Task to carry out — Carry the Freedom of Information Act submission below forward from its final paragraph.
>> begin Source passage
4.3.19 In our view the costs of staff time for collating information to answer FOI requests should not be passed on to those making the request. Such a policy may encourage bodies holding information to post more information on websites to avoid receiving so many requests as well as to improve their recordkeeping and filing systems so that information can be accessed more efficiently. In paragraph 4.3.8 above we provide an example an information request that could have been avoided altogether if the relevant report had been posted on the GMI website in the first place.

4.3.20 We would recommend that charges for FOI requests are kept to a minimum to cover copying (ie cost price per sheet). Where possible documents should be provided free of charge in an electronic format if requested (not all petitioners can use electronic information). Given the potential for the FOI Act to create more open and democratic systems of government, we believe that the costs of administration of FOI requests should be borne by central government so that price is not a barrier to obtaining information for either the requester or those responding to the request.

Improving accountability

4.3.21 GM Freeze believes the FOI Act has made a small contribution to making politicians and public servants more accountable for their actions and policies, but there is still some way to go. There is still a risk that those seeking to hide their failures to carry out their duties in a lawful and efficient manner may also be able to influence national/public interest, data protection and commercial confidentiality tests or decisions. Using political reasons to justify not releasing information under the guise of national or public interest or data protection cannot be ruled out. It is therefore very important that decisions relating to release of information by public bodies can easily be challenged and reviewed by qualified persons with no involvement in the topic/issue covered by that request. At present the ICO perform this role based on their own guidance documents and some case law. The public interest test is applied on a case-by-case basis, and the explanations for refusal tend to be in legal language, which may not assist in providing a fully transparent answer or understanding.

4.3.22 In our view the public interest, national interest and commercial confidentiality tests should favour disclosure. In our experience do not. Those wishing to prevent the release of information should make the case for not releasing the information rather than vice versa.

Better decision making

4.3.23 From our perspective the existence of the FOI Act has made no difference to the quality of overall decision making on GMOs. We fear the public will become extremely sceptical about their ability to influence decisions, even when armed with the information that undermines or should change the current political thinking. Take, for example, the outstanding work on buffer zones near residential properties to protect residents from pesticide spray drift by Georgina Downs,(2) which was backed by the Royal Commission on Environmental Pollution only to be rejected by Defra. This illustrates very clearly that even with a very strong case a member of the public can find it impossible to change government policy because of the role of companies and other bodies with a vested interest in maintaining the status quo or protecting reputations. In the case of Georgina Downs the views of the pesticides companies and the Advisory Committee on Pesticides prevailed.

Public involvement in decision making

4.3.24 There is no indication that the FOI Act has encouraged participation in decision making by the public in a dramatic or meaningful way. In the time since the Act came into force there are very few examples of policies changed because the public reacted to new information becoming available via FOI Act requests alone. The obvious exception is MP’s expenses, which generated some significant changes because of the huge public outcry generated by unprecedented media coverage. In other areas of policy the impact of the FOI Act has been less dramatic. Above we have detailed several cases in which we have been involved where the FOI Act may have improved decision making as well as cases where it appears to have no impact at all.
>> end Source passage
>> begin Information supplied
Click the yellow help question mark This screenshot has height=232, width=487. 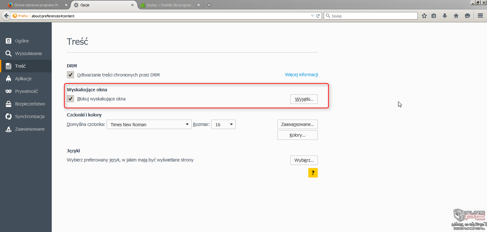click(x=313, y=173)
>> end Information supplied
Response to the task —
4.3.25 In the regulations for approval and enforcement of GM food and crops there is little sign that access to information has allowed the public to influence decisions any more than before because of the political nature of decisions. Government ministers choose to hide behind “science” in order to make political decisions even when the science shows a great deal of uncertainty and gaps in data. GM approvals are claimed to be “science based” but often long-term health and environmental safety studies are lacking so cannot be the basis for such a claim. Recently we looked at two scientific opinions for GM maize by the GM Panel of the European Food Safety Authority (EFSA), which the UK Government will use for the basis of its decisions to approve (or not) new GM authorisation applications. Both opinions(3) and (4) admit to data or knowledge gaps, yet if past performance is followed the UK will approve them when it comes to voting at EU level. The raw data used to justify approvals is generated by the applicants themselves—all the more reason for it to be in the public domain.

4.3.26 However obtaining raw data to allow independent scientists to re-examine the conclusions of companies and/or scientific advisors has proved difficult. Flowing legal action in 2005 some data were released in Germany relating to an application to grow GM maize MON863. This allowed a team of independent scientists from outside EFSA to scrutinise them. However the data were not supplied in a form that could be loaded into statistical software so had to be retyped to allow this to take place.(5) The group that did this found significant factors that could impact on the conclusion of the risk assessment including poor use of statistics, different reactions between the sexes to feeding GM maize, differences in kidney weights and conditions which could impact on health.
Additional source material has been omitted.